Na ação, Aras sustenta que parte do decreto é inconstitucional por beneficiar agentes de segurança pública que estiveram envolvidos no caso do Massacre do Carandiru, em 1992. À época, 111 detentos foram mortos na invasão da Polícia Militar para conter uma rebelião no presídio do Carandiru, em São Paulo. Não houve mortos do lado da polícia.
Devido ao período de recesso na Corte, a ação pode ser analisada pela presidente do STF, ministra Rosa Weber. Não há prazo para decisão.

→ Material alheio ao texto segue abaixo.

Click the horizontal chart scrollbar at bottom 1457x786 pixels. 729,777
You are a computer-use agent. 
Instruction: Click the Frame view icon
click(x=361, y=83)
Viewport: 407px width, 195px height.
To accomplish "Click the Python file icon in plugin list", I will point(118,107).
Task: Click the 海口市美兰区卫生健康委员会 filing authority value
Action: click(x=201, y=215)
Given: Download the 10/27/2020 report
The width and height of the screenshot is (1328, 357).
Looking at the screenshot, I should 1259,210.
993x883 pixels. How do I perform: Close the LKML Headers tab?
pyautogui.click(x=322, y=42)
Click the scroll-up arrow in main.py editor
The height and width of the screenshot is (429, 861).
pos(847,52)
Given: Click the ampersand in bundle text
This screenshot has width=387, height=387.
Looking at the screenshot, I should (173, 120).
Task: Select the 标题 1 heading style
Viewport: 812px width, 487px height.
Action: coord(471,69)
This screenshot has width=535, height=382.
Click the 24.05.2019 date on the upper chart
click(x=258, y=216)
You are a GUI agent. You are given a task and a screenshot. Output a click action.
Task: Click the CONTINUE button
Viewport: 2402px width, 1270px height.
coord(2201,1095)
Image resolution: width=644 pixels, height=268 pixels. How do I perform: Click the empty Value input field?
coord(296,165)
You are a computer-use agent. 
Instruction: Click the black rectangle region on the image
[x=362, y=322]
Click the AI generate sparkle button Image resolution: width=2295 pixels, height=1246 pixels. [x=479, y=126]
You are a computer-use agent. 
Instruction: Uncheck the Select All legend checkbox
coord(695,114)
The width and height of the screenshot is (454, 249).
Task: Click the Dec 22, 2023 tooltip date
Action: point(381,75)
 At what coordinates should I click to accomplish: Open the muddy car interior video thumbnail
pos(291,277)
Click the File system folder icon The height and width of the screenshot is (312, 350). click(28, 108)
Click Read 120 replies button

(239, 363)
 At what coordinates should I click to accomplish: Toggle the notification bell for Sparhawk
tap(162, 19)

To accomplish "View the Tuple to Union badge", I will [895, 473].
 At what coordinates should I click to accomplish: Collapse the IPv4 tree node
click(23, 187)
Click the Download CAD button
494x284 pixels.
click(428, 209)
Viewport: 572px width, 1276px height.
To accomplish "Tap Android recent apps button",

Segundo Aras, o decreto, especificamente no caso do massacre do Carandiru, "afronta a dignidade humana e princípios basilares e comezinhos do direito internacional público, apresentando-se como afronta às decisões de órgãos de monitoramento e de controle internacionais relativos a direitos humanos, sendo capaz de ocasionar a responsabilização do Brasil por violações a direitos humanos".
Desta forma, Aras argumenta que a Constituição brasileira não permite indultos para crimes hediondos. O governo Bolsonaro, no entanto, vem afirmando que o decreto é legítimo, pois os crimes não eram considerados hediondos em 1992, quando foram cometidos - o que viria a ocorrer apenas dois anos depois, em 1994.
Segundo Aras, porém, a avaliação de o ato ser ou não hediondo deve ser feita na data de assinatura do decreto e não no momento do crime.
O procurador-geral da República argumenta ainda que regras de direito internacional proíbem a aplicação de indulto a pessoas envolvidas na prática de crimes de lesa-humanidade.
"Indultar graves violações de direitos humanos consubstanciadas em crimes de lesa-humanidade significa ignorar direitos inerentes ao ser humano, como os direitos à vida e à integridade física, indo na contramão do processo evolutivo dos direitos fundamentais plasmados na ordem jurídica interna e internacional", concluiu.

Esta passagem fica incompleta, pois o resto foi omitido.